Par chance, le vent tourne avec l’arrivée de Barack Obama à la présidence des Etats-Unis, suivie d’un changement à la tête de la NASA. Qui finit par glisser AMS-02 dans la soute de ce qui, à l’époque, devait être le dernier vol-navette, celui d’Endeavour ce vendredi. «C’est exactement pour ce genre d’expériences scientifiques qu’a été construite l’ISS, qui aura coûté 100 milliards de dollars, commente Samuel Ting. Cela aurait été une aberration totale de ne pas lancer AMS-02», tant l’enjeu est énorme.

«Si l’on détecte ne serait-ce qu’un seul anti-noyau d’hélium ou de carbone, cela voudra dire qu’il y a quelque part dans l’Univers une «cuisine à antimatière», une anti-étoile capable de synthétiser des antiatomes, dit Martin Pohl. Tout le monde pense que l’on n’en trouvera pas. Mais si c’est le cas, il faudra revoir profondément toutes nos théories concernant l’origine et le fonctionnement de l’Univers.»

Par ailleurs, autant profiter d’un tel instrument, placé dans un environnement si unique, pour tenter d’élucider d’autres des grands mystères de l’astrophysique. Comme celui de la matière «sombre», qui emplirait un petit quart de l’Univers, mais dont les physiciens peinent à définir la nature. L’une des explications serait l’existence de particules inédites, appelées neutralinos. Si elles existent, AMS-02 pourrait les entrevoir.
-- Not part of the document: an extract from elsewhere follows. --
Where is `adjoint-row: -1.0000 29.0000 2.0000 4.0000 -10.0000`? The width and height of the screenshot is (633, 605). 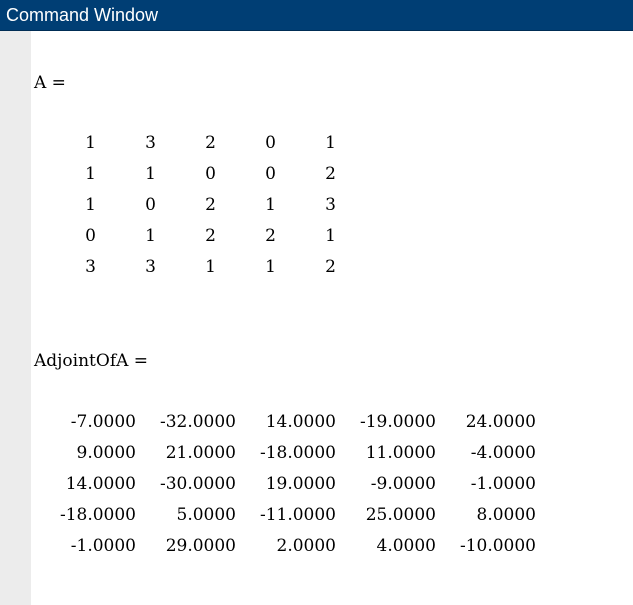 adjoint-row: -1.0000 29.0000 2.0000 4.0000 -10.0000 is located at coordinates (311, 546).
Les physiciens ouvriront aussi bien grands les yeux électroniques d’AMS-02 à la recherche de «strangelets», une forme inconnue de la matière. Habituellement, en son creuset le plus intime, celle-ci est faite d’atomes, dont le noyau est composé de neutrons et de protons. Ces derniers sont à leur tour formés des particules élémentaires baptisées «quarks». La matière ordinaire est ainsi formée de deux types de quarks, dits «up» et «down». Or il existe d’autres membres dans cette famille de corpuscules, dont ceux que les physiciens ont nommés «strange» (étrange). Les «strangelets» sont donc d’hypothétiques infimes agrégats de matière «étrange», contenant des quarks «strange» en plus des habituels «up» et «down». Mais leur existence n’a jamais été prouvée jusqu’ici.
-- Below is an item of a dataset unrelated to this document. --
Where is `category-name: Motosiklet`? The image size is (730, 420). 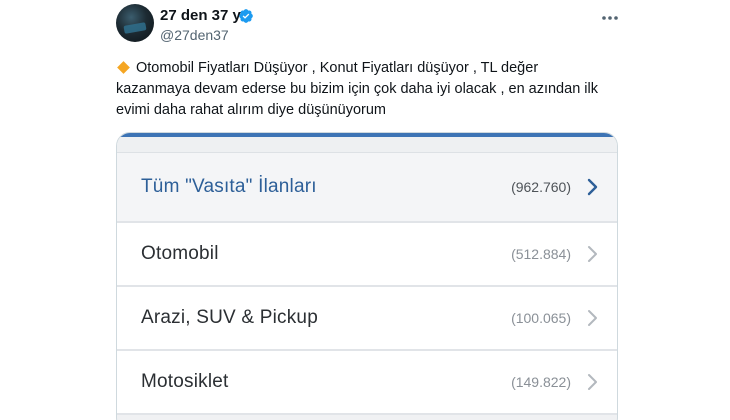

«Sans être une mission de l’Agence spatiale européenne, AMS-02 est un instrument important pour l’Europe», commentait l’an dernier Simonetta di Pippo, directrice des vols habités à l’ESA. A bord d’Endeavour figure tout de même l’astronaute italien Roberto Vittori, qui devrait aider à arrimer le détecteur à la structure de l’ISS. Et Bill Gerstenmaier, administrateur associé de la NASA, d’ajouter: «Cette expérience donne vraiment une raison d’être à la Station spatiale, et devrait apporter une moisson d’informations importantes pour la compréhension de l’Univers.» Dont, peut-être, quelques surprises… «Car, conclut Sam Ting, lorsqu’on construit une machine scientifique, les résultats ne correspondent très souvent pas au projet initial, basé lui-même sur les connaissances du moment. Or les découvertes, précisément, bouleversent ce qu’on sait.»